INTRODUCTION
Five successive state reforms, in 1970–71, 1980, 1988, 1993, and 2001, have transformed the formerly unitary but territorially decentralised Belgian state into a federal entity. This transformation is expressly acknowledged in the Belgian Constitution.
Following the constitutional reform of 5 May 1993, Title I of the constitution is now entitled “Federal Belgium, Its Composition and Territory.” According to Article 1 of the Constitution, Belgium is “a federal state, composed of communities and regions.”This progressive transformation from a unitary to a federal state makes clear that federalisation in Belgium is essentially devolutionary. In most federal states, previously independent or confederal entities transfer certain powers to a newly created central government (integrative federalism). In Belgium, on the other hand, the process of federalisation started at the central level, devolving powers to the communities and the regions (devolutionary federalism).

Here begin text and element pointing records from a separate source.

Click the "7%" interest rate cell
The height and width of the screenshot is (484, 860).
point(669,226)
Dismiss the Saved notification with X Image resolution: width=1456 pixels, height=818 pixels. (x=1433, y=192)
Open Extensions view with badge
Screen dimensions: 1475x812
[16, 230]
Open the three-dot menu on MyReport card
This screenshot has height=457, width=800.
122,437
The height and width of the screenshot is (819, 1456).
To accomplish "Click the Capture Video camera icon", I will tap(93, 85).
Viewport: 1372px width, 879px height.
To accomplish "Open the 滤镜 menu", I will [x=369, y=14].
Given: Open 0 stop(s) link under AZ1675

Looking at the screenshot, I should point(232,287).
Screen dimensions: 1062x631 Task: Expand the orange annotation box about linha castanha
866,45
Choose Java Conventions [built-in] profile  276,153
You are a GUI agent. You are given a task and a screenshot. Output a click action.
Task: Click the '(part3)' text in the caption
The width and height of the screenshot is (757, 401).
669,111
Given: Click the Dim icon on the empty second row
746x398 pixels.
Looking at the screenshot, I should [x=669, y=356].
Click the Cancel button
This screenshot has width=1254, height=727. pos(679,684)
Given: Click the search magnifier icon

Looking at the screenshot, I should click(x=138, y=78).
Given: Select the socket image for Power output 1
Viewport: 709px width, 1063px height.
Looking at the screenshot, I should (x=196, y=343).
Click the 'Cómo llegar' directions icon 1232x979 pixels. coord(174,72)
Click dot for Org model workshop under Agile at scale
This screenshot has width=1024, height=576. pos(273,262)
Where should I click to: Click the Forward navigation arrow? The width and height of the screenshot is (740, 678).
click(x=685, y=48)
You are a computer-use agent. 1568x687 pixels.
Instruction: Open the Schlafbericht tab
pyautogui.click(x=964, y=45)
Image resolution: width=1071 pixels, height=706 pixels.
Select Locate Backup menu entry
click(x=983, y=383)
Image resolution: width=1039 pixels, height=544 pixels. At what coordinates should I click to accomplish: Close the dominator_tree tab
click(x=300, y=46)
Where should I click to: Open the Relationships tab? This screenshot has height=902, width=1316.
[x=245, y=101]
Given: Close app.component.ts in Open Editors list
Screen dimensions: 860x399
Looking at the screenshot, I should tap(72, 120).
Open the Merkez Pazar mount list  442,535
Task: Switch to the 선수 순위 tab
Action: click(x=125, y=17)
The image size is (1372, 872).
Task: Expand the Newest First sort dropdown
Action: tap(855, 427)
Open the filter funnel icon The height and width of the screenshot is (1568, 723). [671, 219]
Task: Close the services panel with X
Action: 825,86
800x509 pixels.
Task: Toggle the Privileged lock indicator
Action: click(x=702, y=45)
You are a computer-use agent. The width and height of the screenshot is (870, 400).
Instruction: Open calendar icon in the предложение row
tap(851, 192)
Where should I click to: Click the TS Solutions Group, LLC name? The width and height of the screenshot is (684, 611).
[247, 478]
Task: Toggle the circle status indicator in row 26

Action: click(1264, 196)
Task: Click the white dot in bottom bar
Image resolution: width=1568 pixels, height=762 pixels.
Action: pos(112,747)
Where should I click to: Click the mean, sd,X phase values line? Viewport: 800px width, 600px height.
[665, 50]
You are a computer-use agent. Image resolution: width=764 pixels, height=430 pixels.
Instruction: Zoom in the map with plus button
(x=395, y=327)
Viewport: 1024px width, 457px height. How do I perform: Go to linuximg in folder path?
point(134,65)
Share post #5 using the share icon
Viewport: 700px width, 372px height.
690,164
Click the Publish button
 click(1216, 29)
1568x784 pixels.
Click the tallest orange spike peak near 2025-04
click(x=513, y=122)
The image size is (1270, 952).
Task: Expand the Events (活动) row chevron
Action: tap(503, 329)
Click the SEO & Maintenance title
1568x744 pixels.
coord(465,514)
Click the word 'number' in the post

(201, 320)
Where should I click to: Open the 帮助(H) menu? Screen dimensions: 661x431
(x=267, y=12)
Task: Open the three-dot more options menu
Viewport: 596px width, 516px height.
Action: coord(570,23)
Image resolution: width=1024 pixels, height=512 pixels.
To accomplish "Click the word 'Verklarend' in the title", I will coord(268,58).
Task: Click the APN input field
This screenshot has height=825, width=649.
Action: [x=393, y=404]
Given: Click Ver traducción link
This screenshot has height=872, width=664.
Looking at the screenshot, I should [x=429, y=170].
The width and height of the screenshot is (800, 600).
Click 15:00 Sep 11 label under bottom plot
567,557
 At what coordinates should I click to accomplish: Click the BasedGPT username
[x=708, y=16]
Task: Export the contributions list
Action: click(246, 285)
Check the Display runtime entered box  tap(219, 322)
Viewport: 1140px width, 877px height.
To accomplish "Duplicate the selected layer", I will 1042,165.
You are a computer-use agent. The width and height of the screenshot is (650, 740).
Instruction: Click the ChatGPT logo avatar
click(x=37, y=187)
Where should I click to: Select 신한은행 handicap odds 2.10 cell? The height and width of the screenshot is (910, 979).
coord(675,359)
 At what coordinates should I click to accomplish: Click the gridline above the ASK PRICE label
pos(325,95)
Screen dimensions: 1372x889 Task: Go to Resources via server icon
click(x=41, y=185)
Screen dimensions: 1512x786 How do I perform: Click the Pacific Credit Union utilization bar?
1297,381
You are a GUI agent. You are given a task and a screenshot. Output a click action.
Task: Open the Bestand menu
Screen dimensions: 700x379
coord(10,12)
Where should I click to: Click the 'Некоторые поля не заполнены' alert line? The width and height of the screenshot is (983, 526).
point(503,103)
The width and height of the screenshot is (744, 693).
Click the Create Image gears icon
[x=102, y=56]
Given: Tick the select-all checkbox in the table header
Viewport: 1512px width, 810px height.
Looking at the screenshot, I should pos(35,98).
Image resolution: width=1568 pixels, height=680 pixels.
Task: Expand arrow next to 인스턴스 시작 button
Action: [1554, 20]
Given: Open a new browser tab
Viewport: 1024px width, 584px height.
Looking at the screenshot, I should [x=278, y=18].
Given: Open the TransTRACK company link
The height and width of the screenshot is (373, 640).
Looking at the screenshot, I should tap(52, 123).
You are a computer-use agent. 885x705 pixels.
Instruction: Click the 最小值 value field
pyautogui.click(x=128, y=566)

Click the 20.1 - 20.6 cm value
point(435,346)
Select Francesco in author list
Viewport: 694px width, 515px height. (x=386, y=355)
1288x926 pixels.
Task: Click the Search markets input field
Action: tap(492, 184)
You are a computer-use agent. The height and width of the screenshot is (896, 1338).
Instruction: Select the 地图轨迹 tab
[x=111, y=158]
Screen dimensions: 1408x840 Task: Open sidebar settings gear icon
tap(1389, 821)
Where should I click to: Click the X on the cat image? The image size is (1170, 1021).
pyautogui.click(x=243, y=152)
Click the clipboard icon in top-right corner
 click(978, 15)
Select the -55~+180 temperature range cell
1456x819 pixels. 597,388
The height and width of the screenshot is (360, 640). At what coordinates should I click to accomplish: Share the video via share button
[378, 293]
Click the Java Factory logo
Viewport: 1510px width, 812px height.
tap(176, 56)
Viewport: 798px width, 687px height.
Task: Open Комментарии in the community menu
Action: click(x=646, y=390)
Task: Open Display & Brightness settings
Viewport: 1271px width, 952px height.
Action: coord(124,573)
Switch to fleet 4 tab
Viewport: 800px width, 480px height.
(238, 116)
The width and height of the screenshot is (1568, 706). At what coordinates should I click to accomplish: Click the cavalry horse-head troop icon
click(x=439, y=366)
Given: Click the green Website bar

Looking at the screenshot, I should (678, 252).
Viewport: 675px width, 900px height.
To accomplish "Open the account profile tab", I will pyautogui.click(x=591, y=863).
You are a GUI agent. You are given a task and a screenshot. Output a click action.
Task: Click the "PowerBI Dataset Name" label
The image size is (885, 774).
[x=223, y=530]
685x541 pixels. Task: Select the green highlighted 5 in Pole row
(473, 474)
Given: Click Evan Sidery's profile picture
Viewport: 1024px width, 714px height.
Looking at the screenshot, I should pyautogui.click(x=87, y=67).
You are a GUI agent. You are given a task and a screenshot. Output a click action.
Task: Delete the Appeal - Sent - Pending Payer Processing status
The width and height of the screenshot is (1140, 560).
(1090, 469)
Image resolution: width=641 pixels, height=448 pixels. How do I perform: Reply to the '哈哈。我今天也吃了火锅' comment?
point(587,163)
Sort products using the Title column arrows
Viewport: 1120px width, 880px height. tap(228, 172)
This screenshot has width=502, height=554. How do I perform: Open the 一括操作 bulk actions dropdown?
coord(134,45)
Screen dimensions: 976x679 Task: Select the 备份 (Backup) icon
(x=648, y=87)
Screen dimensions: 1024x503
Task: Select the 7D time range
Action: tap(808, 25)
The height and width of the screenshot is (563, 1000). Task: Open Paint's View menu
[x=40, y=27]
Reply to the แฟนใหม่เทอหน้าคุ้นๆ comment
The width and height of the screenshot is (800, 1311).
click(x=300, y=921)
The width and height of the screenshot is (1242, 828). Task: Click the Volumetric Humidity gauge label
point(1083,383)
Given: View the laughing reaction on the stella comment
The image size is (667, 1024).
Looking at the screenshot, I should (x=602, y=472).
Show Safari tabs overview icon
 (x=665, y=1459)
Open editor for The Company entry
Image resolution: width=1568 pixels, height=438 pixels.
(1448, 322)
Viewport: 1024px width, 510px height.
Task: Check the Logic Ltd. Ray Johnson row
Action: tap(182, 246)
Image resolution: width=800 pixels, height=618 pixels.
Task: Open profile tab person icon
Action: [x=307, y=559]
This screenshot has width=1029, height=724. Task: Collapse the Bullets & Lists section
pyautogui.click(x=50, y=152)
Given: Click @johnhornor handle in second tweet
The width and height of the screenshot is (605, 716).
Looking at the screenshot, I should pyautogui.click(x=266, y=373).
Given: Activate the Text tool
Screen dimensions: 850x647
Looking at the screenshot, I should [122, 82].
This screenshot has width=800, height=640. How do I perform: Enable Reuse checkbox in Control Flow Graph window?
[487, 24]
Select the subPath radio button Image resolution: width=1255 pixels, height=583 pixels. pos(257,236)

The devolutionary nature of Belgian federalisation helps to explain several typical aspects of the relationship between the federal and the federated authorities: (1) the powers of the communities and the regions are (still) enumerated, while the centre holds residual powers; (2) the option exists in principle for exclusive powers of the federal government, the communities, and the regions; and (iii) there is no hierarchy between federal, community, and regional legislation. In federal states of the integrative variety, on the contrary, the member states in general have residual powers, while the federal government holds only enumerated powers (see, however, the Canadian case, in which the centre has residual powers). The technique of concurrent powers is also more dominant, together with the principle of federal supremacy.
Under Belgian constitutional law as it currently stands, the communities and regions do not have constitutional autonomy.
However, this has not been an obstacle to the asymmetrical development of community and regional institutions that take into account the political particularities of the communities and the regions. The absence of constitutional autonomy has also not prevented the three major communities and regions (i.e., the Flemish Community, the French Community, and the Walloon Region) from obtaining some, albeit limited, institutional autonomy or so-called constitutive autonomy and, therefore, the power to enact specific rules with respect to the composition and functioning of their own institutions.There is a strong political will in Flanders to have the constitutional division of powers thoroughly reviewed during a new state reform. Pursuant to this reform, the federal government would have only enumerated powers, while residual powers would be shifted to the communities and/or the regions. The French-speaking political parties, however, strongly oppose such a Copernican revolution, fearing that it would endanger the continued existence of the Belgian state, as well as financial and social solidarity between the communities and the regions.